### YOUR GOAL:
Lines holding the string "computer" are the ones to copy from this listing.

### PROVIDED DATA:
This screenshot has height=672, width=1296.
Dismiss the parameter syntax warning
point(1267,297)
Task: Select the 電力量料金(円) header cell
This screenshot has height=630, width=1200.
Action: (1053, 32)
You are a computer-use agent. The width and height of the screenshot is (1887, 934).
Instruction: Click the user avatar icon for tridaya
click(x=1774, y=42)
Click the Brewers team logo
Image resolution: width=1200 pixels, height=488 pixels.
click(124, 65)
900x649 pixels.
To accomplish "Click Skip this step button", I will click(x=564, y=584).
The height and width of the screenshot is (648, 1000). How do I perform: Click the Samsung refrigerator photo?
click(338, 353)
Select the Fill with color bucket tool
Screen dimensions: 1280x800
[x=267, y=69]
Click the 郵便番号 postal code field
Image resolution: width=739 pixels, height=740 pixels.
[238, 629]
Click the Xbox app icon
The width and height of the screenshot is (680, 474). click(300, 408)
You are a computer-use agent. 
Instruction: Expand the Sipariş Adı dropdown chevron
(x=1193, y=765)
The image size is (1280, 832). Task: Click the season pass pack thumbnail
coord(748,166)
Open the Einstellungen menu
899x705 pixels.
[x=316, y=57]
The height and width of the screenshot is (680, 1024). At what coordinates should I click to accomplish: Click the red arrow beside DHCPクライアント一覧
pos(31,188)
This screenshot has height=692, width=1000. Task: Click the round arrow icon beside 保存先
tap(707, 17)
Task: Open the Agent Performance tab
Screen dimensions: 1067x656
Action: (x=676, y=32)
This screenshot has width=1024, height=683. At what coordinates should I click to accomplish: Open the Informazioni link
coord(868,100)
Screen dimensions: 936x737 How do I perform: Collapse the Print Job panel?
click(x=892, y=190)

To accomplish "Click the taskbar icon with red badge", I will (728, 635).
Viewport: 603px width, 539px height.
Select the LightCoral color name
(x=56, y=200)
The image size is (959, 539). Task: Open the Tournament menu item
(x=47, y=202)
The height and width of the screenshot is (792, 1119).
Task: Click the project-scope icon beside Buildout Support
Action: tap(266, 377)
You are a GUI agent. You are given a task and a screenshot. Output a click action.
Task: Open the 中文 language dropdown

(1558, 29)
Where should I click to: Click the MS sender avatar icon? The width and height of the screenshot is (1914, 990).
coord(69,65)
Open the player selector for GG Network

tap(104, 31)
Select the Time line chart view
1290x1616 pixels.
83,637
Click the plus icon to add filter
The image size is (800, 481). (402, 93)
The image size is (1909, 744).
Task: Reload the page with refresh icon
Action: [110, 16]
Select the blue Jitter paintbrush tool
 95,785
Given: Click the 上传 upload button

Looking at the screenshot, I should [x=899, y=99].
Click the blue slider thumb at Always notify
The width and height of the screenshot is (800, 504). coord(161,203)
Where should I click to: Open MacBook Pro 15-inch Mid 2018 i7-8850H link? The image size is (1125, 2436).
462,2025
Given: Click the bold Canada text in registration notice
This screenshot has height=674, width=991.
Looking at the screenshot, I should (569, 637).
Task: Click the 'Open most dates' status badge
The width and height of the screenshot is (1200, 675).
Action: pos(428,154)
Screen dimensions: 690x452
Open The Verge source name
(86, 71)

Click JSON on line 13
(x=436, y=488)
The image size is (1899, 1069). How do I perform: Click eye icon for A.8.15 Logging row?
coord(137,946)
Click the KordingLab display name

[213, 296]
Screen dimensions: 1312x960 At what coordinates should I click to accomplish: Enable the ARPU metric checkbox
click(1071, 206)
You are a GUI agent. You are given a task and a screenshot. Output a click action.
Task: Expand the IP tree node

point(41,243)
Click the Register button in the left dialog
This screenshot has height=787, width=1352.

### SOLUTION:
You are a computer-use agent. The width and height of the screenshot is (1887, 934).
You are a computer-use agent. 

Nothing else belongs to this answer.